Front page | perl.perl5.porters |
Postings from May 2010
Re: Running Perl 5 on Turkish (Was : Is lc(\x{130}) -> i\x{307} abug?)
Thread Previous
|
Thread Next
From:
karl williamson
Date:
May 24, 2010 22:05
Subject:
Re: Running Perl 5 on Turkish (Was : Is lc(\x{130}) -> i\x{307} abug?)
Message ID:
4BFB5A42.1000802@khwilliamson.com
Burak Gürsoy wrote:
>> -----Original Message-----
>> From: karl williamson [mailto:public@khwilliamson.com]
>> Sent: Saturday, May 22, 2010 11:18 PM
>> To: Burak Gürsoy
>> Cc: perl5-porters@perl.org; David Nicol; Tom Christiansen; Rafael
>> Garcia-Suarez
>> Subject: Running Perl 5 on Turkish (Was : Is lc(\x{130}) -> i\x{307} a
>> bug?)
>>
>
> [snip]
>
>> I've done some more research on this matter, and have found some
>> work-arounds.
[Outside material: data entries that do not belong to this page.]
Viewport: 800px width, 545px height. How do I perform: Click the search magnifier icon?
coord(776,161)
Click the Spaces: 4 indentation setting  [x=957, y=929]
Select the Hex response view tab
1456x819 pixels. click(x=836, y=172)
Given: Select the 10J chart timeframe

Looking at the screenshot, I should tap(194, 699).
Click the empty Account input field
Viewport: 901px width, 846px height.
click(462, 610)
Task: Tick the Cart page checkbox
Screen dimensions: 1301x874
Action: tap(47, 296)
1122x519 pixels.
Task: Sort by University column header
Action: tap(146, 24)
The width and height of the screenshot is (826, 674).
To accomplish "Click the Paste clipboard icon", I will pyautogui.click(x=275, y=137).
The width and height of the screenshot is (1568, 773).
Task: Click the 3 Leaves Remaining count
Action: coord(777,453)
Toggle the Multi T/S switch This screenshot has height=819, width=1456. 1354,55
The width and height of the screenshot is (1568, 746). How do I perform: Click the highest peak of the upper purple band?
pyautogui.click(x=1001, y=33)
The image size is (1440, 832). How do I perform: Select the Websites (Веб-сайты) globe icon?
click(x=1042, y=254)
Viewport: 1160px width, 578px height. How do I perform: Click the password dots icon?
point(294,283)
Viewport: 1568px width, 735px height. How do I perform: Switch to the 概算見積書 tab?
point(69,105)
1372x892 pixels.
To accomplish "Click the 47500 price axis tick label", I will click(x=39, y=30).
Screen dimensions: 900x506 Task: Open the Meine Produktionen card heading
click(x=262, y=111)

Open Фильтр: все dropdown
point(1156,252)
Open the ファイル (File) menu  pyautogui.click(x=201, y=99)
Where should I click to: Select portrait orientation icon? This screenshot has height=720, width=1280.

First of all, if one has just a few code points to
>> override the casing of, you can do the following:
>
> Hi Karl,
>
>> my $upper = "$Config{privlib}/unicore/To/Upper.pl";
>>
>> sub ToUpper {
>> my $official = do $upper;
>> $utf8::ToSpecUpper{'i'} = "\x{0130}"; # override official
>> return $official;
>> }
>
> Thanks for taking the trouble to test these. However I have some issues.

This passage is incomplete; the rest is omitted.